Anti-pattern 10: “Clinical pipelines are just research pipelines with nicer reports”

Clinical pipelines need validation, traceability, change control, and reproducibility.

Anti-pattern 11: “Only raw data is sensitive”

Metadata, logs, tickets, project names, screenshots, and billing reports may reveal sensitive context.

Anti-pattern 12: “Deletion means deleting the main file”

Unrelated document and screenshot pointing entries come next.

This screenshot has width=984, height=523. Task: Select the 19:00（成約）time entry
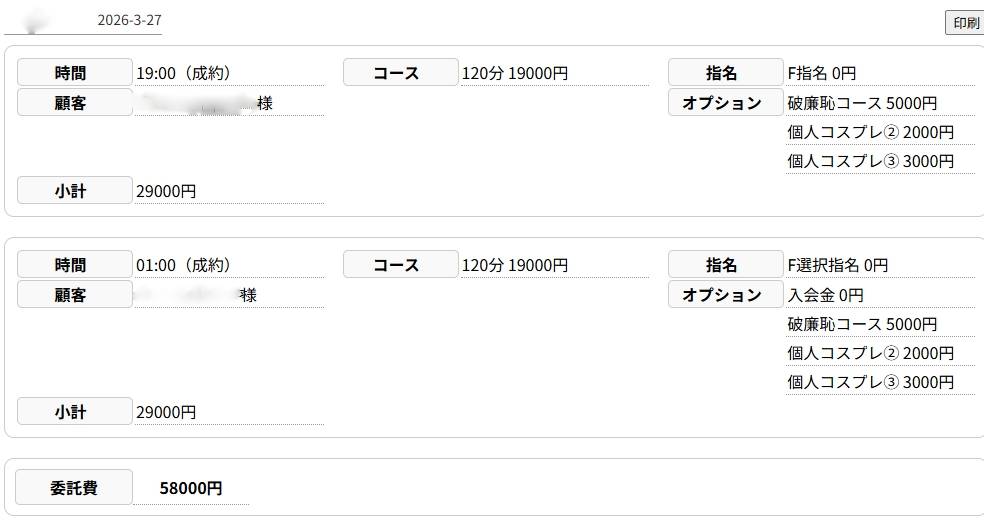[184, 73]
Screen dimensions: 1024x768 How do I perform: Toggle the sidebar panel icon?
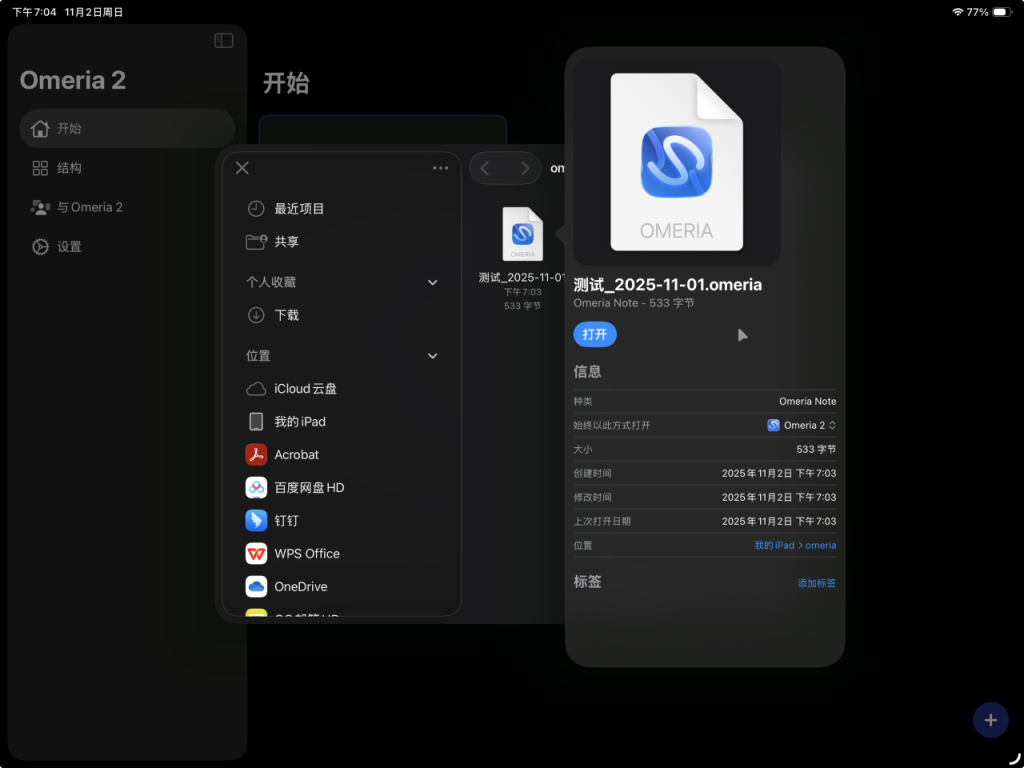click(x=224, y=41)
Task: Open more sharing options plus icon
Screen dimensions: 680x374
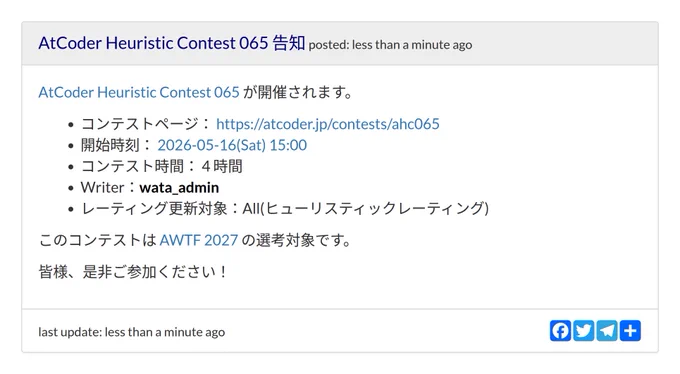Action: [630, 331]
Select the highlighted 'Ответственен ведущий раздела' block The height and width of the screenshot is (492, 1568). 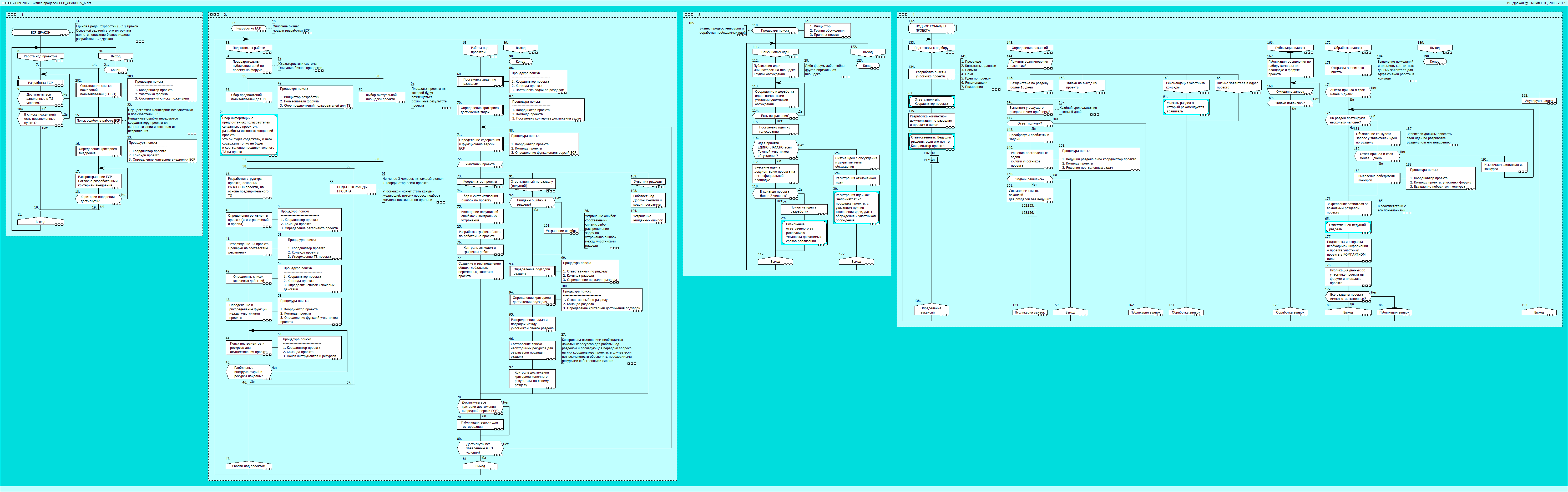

Deletion requires understanding derived outputs, caches, backups, notebooks, support bundles, and export history.

---

A practical design review checklist

Use this checklist when designing or reviewing a bioinformatics platform feature.

Data classification

Ask:

• What data does this feature touch?
• Is it human genomic data?
• Is it health data?
• Is it PHI, personal data, special category data, or controlled-access data?
• Is the data raw, derived, metadata, log data, or aggregate?
• Does it include direct identifiers?
• Does it include linkable identifiers?

Access control

Ask:

• Who can access this feature?
• What roles exist?
• Is download separate from view?
• Is support access separate from customer access?
• Can access expire?
• Are service accounts scoped?
• Are permissions reviewable?
• Is access logged?

Logging

Ask:

• What events are logged?
• Do logs include sensitive values?
• Are logs structured?
• Who can view logs?
• How long are logs retained?
• Are logs region-bound?
• Can logs support incident investigation?
• Can logs be exported safely?

Workflow execution

Ask:

• Are workflow versions pinned?
• Are containers pinned by digest?
• Are references versioned?
• Are parameters recorded?
• Are input and output checksums recorded?
• Are temporary files cleaned up?
• Are failed jobs retained safely?
• Does the workflow need internet access?

Data movement

Ask:

• Where is data stored?
• Where is compute performed?
• Where do logs go?
• Where do backups go?
• Where do support artifacts go?
• Where does telemetry go?
• Are cross-region transfers allowed?
• Are subprocessors involved?

Support

Ask:

• Can support debug without raw data?
• Is there a redacted diagnostic bundle?
• Is customer-approved access available?
• Is access time-limited?
• Are support actions logged?
• Is break-glass access controlled?
• Are local downloads prohibited or controlled?

Exports

Ask:

• Who can download raw data?
• Are exports logged?
• Is approval required?
• Are restrictions included with export packages?
• Are small cohorts checked for re-identification risk?
• Are derived outputs governed?
• Is export destination known?

Clinical or regulated software

Ask:

• Is this research-only or clinical?
• Could output influence diagnosis or treatment?
• Is intended use documented?
• Is validation required?
• Are changes reviewed?
• Can old results be reproduced?
• Are releases approved?
• Are reports traceable to workflow versions?

Evidence

Ask:

• What evidence proves the control works?
• Can we show access history?
• Can we show workflow provenance?
• Can we show deletion events?
• Can we show export history?
• Can we show approval records?
• Can we show change history?

A design is not mature just because someone says the right policy exists.

A design is mature when the system produces evidence naturally.